Queste manifestazioni diventano importanti nei momenti estremi, quando l’animale sente che la persona con cui condivide un affetto profondo è in difficoltà. Immagini semplici ma di importante e alto significato.

Willy lascia tante cose, alla fine di una vita semplice. Chissà quanti ettolitri di “chicha” ricavata dal suo mais hanno filtrato i suoi reni! Ma non ha mai voluto male a qualcuno. Al contrario, si è fatto amico di molti in paese, ha voluto bene a tanti, a partire dalla sua famiglia, dal suo cane, fino ai tantissimi semplici che come lui lavorano la terra senza ambizioni, se non quella di far crescere i propri figli e poter loro offrire una professione e una vita meno dura.

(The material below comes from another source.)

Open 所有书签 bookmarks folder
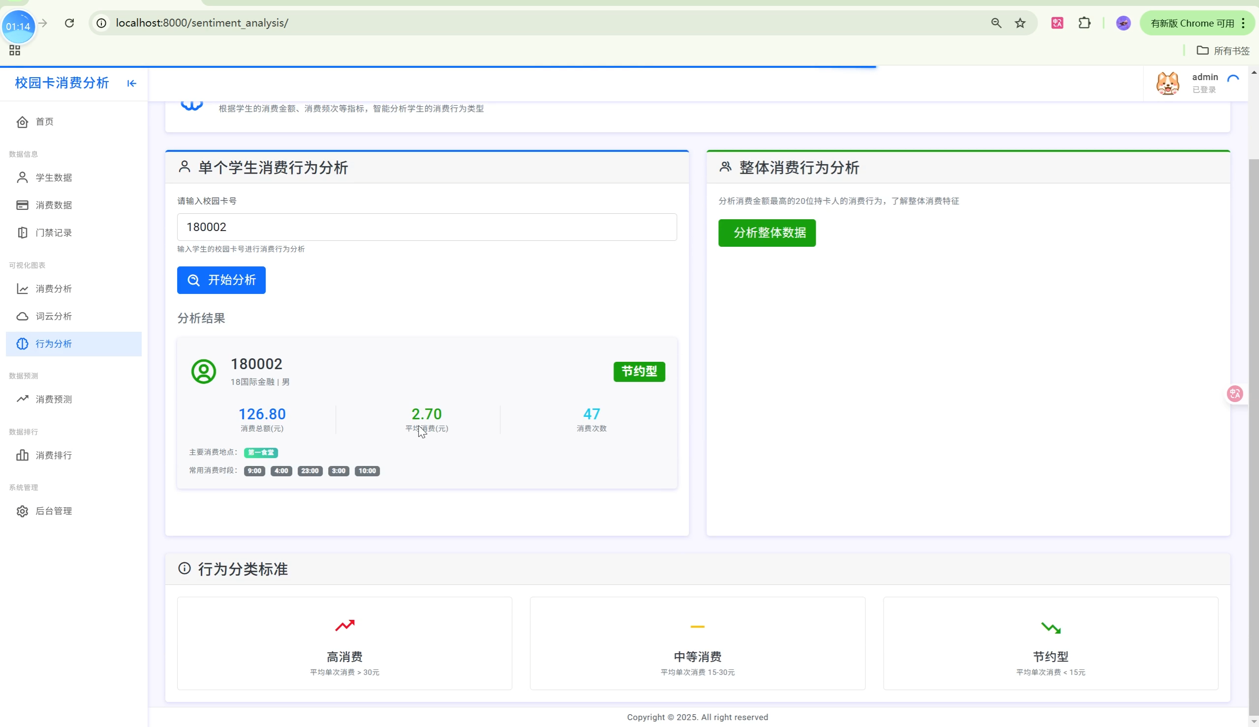This screenshot has height=727, width=1259. point(1223,50)
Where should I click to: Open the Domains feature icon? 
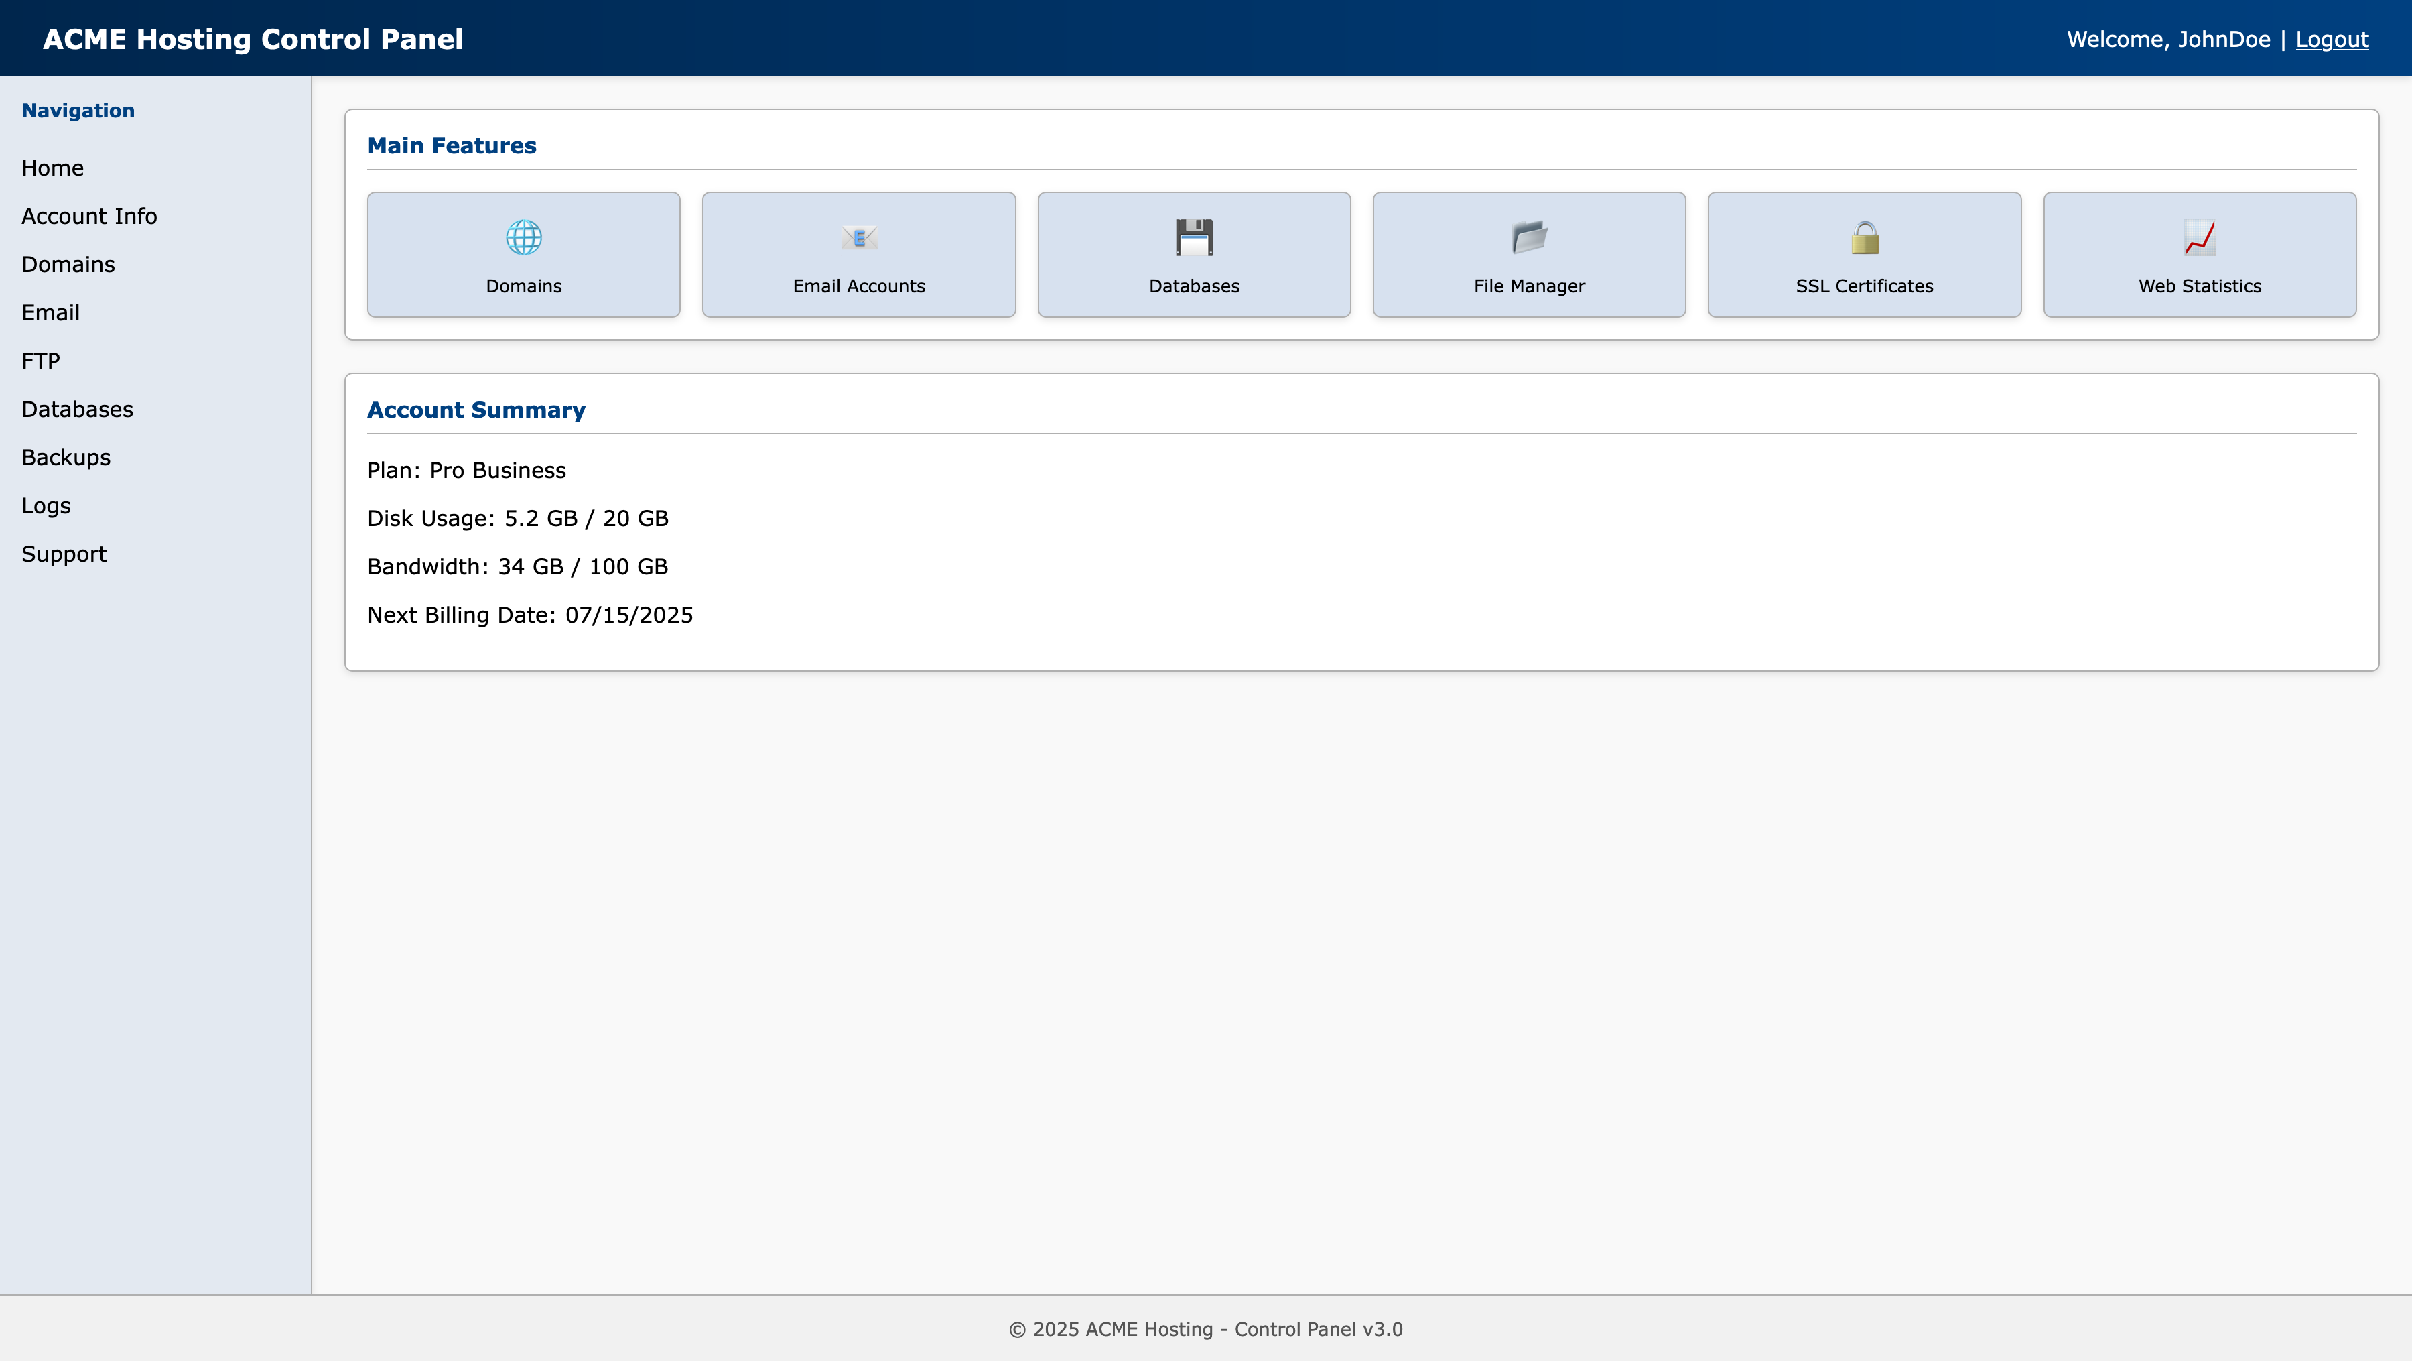[x=522, y=237]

Siamo stati con tutto il personale dell’Ospedale nella sua casa  per  l’ultimo saluto e per recitare insieme alla famiglia e ai presenti una preghiera; è stato triste ma in qualche modo bello ricordare tutti insieme di averlo assistito con passione fino all’ultimo, e ricordare il Bene che ci lascia: l’esempio di una vita semplice e onesta che trasmette alti valori di fratellanza, rispetto e amicizia. Di tutto questo siamo grati a Willy.